Для этого определенного отрезка склона Тихого океана Тапачула была городом: если вы хотели расслабиться или поставить всех на уши, или всё одновременно, вы ехали в Тапачулу. Фрэнк предпочитал проводить время в кантине под названием «Эль Кецаль Дормидо», где пил бренди из агавы из Комитана или сначала ужасный, но спустя некоторое время — довольно интересный сорт местного самодельного виски, известного под названием «оспа», танцевал или зажигал пенетеллы девушке по имени Мельпомена, спустившейся из населенных светлячками руин Паленке, сначала в Тустла-Гутьеррес, а потом, с присущей молодежи уверенностью быстро растущих городов, знанием о том, где деньги в любое время года тратят менее осмысленно, в Тапачулу, где было какао, кофе, резина и банановые плантации в шаговой доступности, так что город всегда наводнен сортировщиками, стряхивателями плодов, владельцами питомников, шлифовальщиками плодов, guayuleros и операторами центрифуг, и ни у кого из них не было настроения для сдержанности.

Мельпомена рассказала Фрэнку об огромных светящихся жуках, известных как cucuji.

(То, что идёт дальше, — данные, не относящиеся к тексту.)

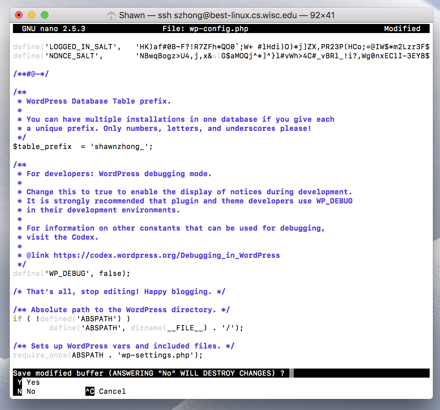Click the codex.wordpress.org Debugging_in_WordPress URL

click(x=167, y=255)
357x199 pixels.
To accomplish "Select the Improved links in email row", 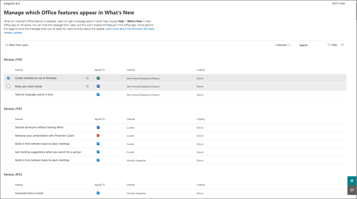I will click(175, 193).
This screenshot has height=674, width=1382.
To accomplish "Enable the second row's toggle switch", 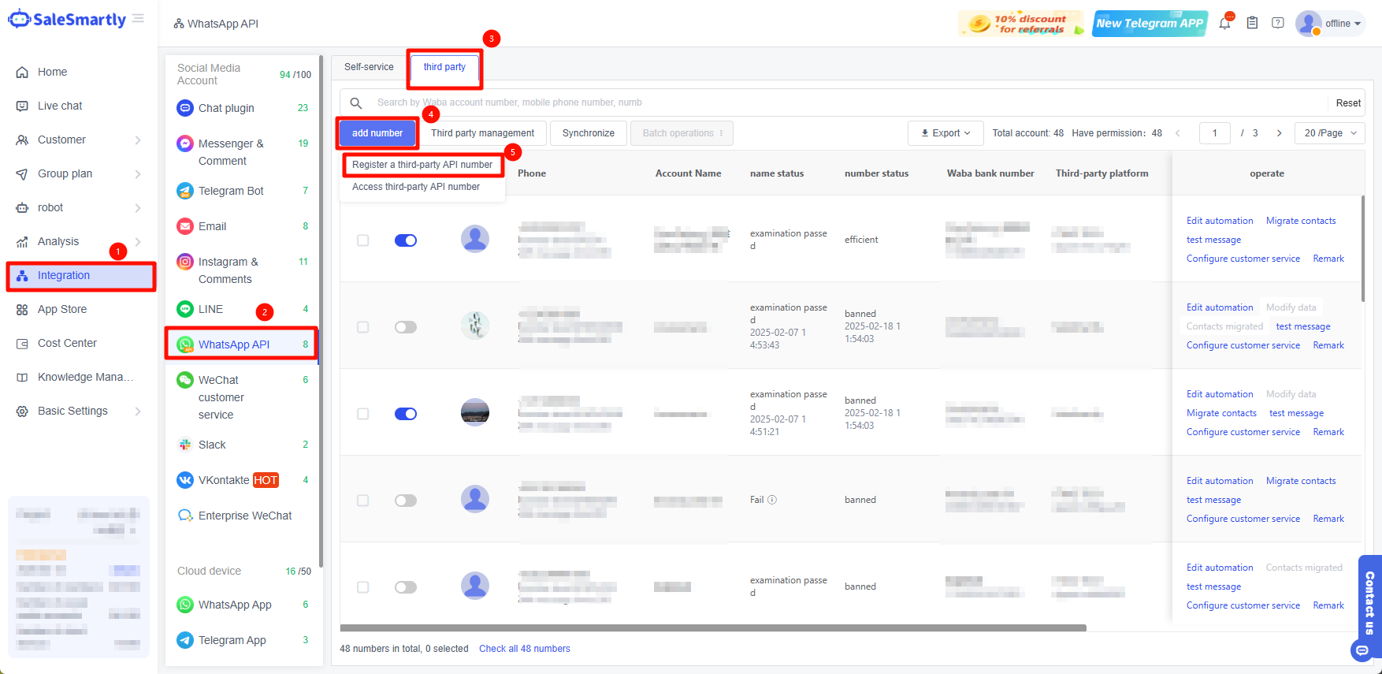I will click(x=406, y=327).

Каждую ночь в сельской местности вокруг Паленке они освещали многие мили руин, скрытых в джунглях, их можно было увидеть миллионами, они светились всем своим телом, так ярко, что благодаря свету даже одного из них можно было читать газету, а свет шести жуков осветил бы городской квартал.

 — Или, как сказал мне однажды tinterillo, — ухмыляясь в клубах дыма Син-Реваль, — я никогда не училась читать, но у меня во дворе дерево, полное cucuji. Идем.

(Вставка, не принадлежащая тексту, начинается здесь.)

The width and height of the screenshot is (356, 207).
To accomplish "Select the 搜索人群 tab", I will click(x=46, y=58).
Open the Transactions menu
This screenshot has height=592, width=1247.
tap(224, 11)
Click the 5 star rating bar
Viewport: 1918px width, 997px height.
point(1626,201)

И она повела его через черный ход по брусчатке в грязный переулок. Одним махом на верхушках деревьев перед ними засиял зеленовато-желтый свет, пульсируя, включался и выключался.

  — Они чувствуют мое приближение, — сказала она.

Они зашли за угол, там росла смоковница, на которой, насколько мог сосчитать Фрэнк, тысячи этих больших светящихся жуков ярко сияли, а потом темнели, снова и снова, точно в унисон. Он заметил: если смотреть на дерево слишком долго, терялось чувство масштаба, возникало впечатление, что он смотрит на огромный город, вроде Денвера или столицы Мексики, ночью. Тени, глубины...

Мельпомена рассказала, как Индианки из Паленке ловили жуков и приручали их, давали им имена, на которые те учились откликаться, садили их в маленькие клетки, которые носили, словно лампы, ночью, или в волосах под прозрачной вуалью. Ночи были заполнены женщинами, которые несут свет, находят путь в лесу, словно днем.

  — У всех этих существ есть имена?

—  У большинства из них, — она посмотрела на него предостерегающе, чтобы он не насмехался. — Один даже назван в твою честь, если хочешь с ним познакомиться. Панчо!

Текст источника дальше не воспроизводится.